All duly enacted ordinances, resolutions, or regulations existing at the time of the effective date of this section shall remain in full force and effect; provided, no existing impact or development fees shall be amended, modified, or renewed except in accordance with this act.
D. The development fees collected pursuant to a component capital improvement plan or within a service area, and any interest on the funds, shall be spent only for capital improvements that expand or increase the functional service capacity of that particular public infrastructure system to serve the area encompassing the development or only within that service area from which the funds were collected.
1. Every assessment of a development fee shall be in writing and a copy shall be provided to the developer and property owner(s) affected, as such names and addresses of the property owner(s) are provided by the developer. The assessment shall specify the purpose or service area for which the development fee is being collected, the basis for calculation of the assessment, and the amount of the assessment. No development fee collected for one purpose shall be devoted to another purpose except as hereinafter provided.

=== Data ===
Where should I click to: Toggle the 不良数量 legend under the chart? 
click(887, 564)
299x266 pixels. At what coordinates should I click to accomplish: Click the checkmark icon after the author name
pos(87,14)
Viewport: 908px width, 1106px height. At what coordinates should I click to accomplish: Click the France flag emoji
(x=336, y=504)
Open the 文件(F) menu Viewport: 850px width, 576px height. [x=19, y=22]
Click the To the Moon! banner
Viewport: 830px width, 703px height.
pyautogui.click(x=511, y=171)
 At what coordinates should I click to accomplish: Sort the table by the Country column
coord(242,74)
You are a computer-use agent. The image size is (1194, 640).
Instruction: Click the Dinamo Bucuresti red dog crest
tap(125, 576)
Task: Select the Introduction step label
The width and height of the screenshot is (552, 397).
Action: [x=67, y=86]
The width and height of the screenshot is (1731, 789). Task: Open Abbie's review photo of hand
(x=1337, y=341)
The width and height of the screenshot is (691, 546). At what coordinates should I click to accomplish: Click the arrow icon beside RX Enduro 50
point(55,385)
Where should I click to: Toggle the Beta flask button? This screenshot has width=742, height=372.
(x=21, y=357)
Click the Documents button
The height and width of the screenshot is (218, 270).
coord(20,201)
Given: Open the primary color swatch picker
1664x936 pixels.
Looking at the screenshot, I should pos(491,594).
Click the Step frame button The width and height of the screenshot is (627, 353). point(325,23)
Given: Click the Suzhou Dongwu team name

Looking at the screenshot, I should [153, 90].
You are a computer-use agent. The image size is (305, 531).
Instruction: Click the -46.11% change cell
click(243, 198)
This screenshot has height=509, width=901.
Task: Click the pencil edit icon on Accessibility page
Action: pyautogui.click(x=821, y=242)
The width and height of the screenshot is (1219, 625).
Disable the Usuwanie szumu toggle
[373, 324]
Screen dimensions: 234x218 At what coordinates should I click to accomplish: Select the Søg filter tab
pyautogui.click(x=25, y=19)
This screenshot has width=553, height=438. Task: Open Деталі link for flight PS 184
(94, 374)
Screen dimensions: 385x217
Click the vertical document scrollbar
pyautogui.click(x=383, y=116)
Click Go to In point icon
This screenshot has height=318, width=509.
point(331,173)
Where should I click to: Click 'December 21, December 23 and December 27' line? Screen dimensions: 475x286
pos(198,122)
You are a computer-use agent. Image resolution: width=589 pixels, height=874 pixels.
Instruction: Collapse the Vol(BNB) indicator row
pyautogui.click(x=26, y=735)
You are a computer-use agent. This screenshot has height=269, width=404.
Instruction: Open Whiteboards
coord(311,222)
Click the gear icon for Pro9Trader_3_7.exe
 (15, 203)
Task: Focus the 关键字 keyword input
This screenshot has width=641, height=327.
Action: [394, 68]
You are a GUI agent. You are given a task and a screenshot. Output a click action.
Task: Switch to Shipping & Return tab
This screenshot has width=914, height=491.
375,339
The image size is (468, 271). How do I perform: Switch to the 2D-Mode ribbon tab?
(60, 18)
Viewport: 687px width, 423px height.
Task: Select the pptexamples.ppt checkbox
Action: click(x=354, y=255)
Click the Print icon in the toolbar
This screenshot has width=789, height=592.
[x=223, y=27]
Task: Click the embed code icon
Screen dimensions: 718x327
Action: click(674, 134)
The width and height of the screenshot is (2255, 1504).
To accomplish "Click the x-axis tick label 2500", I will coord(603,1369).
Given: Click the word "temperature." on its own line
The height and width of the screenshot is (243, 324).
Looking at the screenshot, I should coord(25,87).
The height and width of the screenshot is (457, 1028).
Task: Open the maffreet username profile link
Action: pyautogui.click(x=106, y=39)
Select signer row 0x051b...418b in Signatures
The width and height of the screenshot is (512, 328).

=== Parts of the exercise ===
1 – Please echo the development fee passage word for word, starting with "All duly enacted" and going on through "with this act.".
2 – From the development fee passage, list each thing that a development fee assessment must specify.
3 – Summarize the development fee passage in three sentences.

=== Results ===
1 –
All duly enacted ordinances, resolutions, or regulations existing at the time of the effective date of this section shall remain in full force and effect; provided, no existing impact or development fees shall be amended, modified, or renewed except in accordance with this act.

2 –
- The purpose or service area for which the development fee is being collected
- The basis for calculation of the assessment
- The amount of the assessment

3 – Ordinances, resolutions, and regulations already in force when the section takes effect remain valid, but existing impact or development fees may be amended, modified, or renewed only in accordance with the act. Development fees and their interest must be spent only on capital improvements that expand the capacity of the relevant infrastructure to serve the development's area, or only within the service area where they were collected. Every fee assessment must be in writing, be given to the developer and affected property owners, and state its purpose or service area, the basis for its calculation, and its amount, and fees collected for one purpose may not go to another except as the text later provides.